Lorsque le pouvoir exécutif choisit de ne pas utiliser toutes les ficelles réglementaires ou constitutionnelles à sa disposition pour contraindre le Parlement – et nous vous en remercions, monsieur le ministre –, le voilà obligé de reconnaître sa majorité toute relative et de trouver un compromis avec les autres forces politiques en présence. Le groupe Socialistes et apparentés s'en réjouit, non parce qu'il s'agirait de la marque d'une quelconque faiblesse gouvernementale, mais parce qu'enfin les parlementaires de l'opposition sont pris en considération pour l'élaboration de la loi – ce qui ne va pas de soi sous la V
À l'occasion de son examen en première lecture à l'Assemblée nationale, nous vous avions fait part de nos inquiétudes sur la crédibilité de votre texte, et nous avions souligné ses insuffisances : l'absence, pour la deuxième fois consécutive, d'un Livre blanc sur la défense et la sécurité nationale, document pourtant indispensable à la participation effective de parlementaires et de personnalités qualifiées à la définition de notre politique de défense ; une trajectoire budgétaire reportant les principales hausses de crédits après 2027, laissant ainsi la place aux aléas politiques et économiques, comme en témoigne le contexte inflationniste actuel ; l'impossibilité d'une révision de la LPM, révision pourtant nécessaire au regard du contexte international mouvant dans lequel nous nous trouvons ; le manque de transparence, notamment des mesures de contrôle de l'action du Gouvernement par le Parlement.
Lors de l'examen du texte au Sénat, puis en commission mixte paritaire, le parlementarisme de fait que je viens d'évoquer vous a obligés à revoir votre copie. Nombre de propositions pourtant refusées ici en première lecture ont fini par être adoptées contre votre gré par la Chambre haute – notamment grâce au travail résolu des sénateurs socialistes –, puis acceptées dans le cadre des négociations en CMP.

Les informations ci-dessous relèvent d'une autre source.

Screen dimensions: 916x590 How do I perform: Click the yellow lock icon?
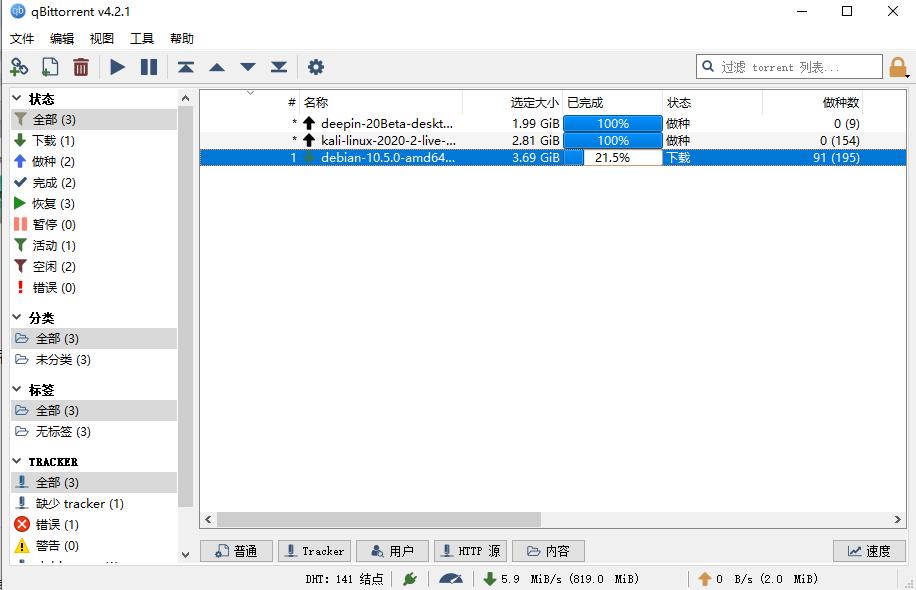pyautogui.click(x=898, y=67)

Ainsi, la trajectoire financière a été modifiée, et prévoit désormais des augmentations de crédits plus linéaires et plus importantes dès le début de la programmation ; l'actualisation de cette LPM, qui interviendra au plus tard en 2027, devra obligatoirement passer par l'adoption d'un nouveau projet de loi ; la future LPM pour les années postérieures à 2030 devra être précédée d'un Livre blanc, dont la commission d'élaboration devra être réunie avant le 30 juin 2028 ; enfin, une commission parlementaire d'évaluation de la politique du Gouvernement d'exportation de matériels de guerre et matériels assimilés verra le jour – nous serons d'ailleurs particulièrement vigilants aux modalités de sa mise en œuvre.
Ces quelques victoires, qui ne relèvent jamais que du bon sens, ne nous empêchent pas de maintenir certaines réserves sur ce texte : le modèle d'armée complet n'est toujours pas questionné, malgré l'argument – largement employé – du retour d'un conflit à haute intensité sur le sol européen ; notre BITD ne bénéficiera pas de la confiance dont elle a besoin pour fonctionner sereinement, et qui aurait dû s'illustrer par un engagement public ferme et de long terme ; nos craintes au sujet de notre capacité à atteindre les standards otaniens de préparation opérationnelle ne sont pas totalement levées. La faculté de la France à être une nation cadre au sein de ses alliances et sa capacité à être chef de file de ses partenaires européens restent à démontrer.
Cette LPM n'est donc assurément pas historique, comme cela nous a pourtant été répété à maintes reprises lors des débats : dans les faits, elle correspond davantage à une actualisation de la précédente LPM. Elle ne constitue pas non plus le vecteur de la modernisation tant attendue des armées, laquelle est désormais repoussée à un horizon postérieur à 2030. Elle ne correspond évidemment pas plus à ce que nous aurions défendu si nous avions été au pouvoir à votre place.
Malgré cela, force est de constater que nos principales revendications ont été entendues – même si vous ne l'avez sans doute pas fait par conviction. Nous nous en félicitons, et c'est la raison pour laquelle nous voterons en faveur de cette nouvelle mouture de notre programmation militaire.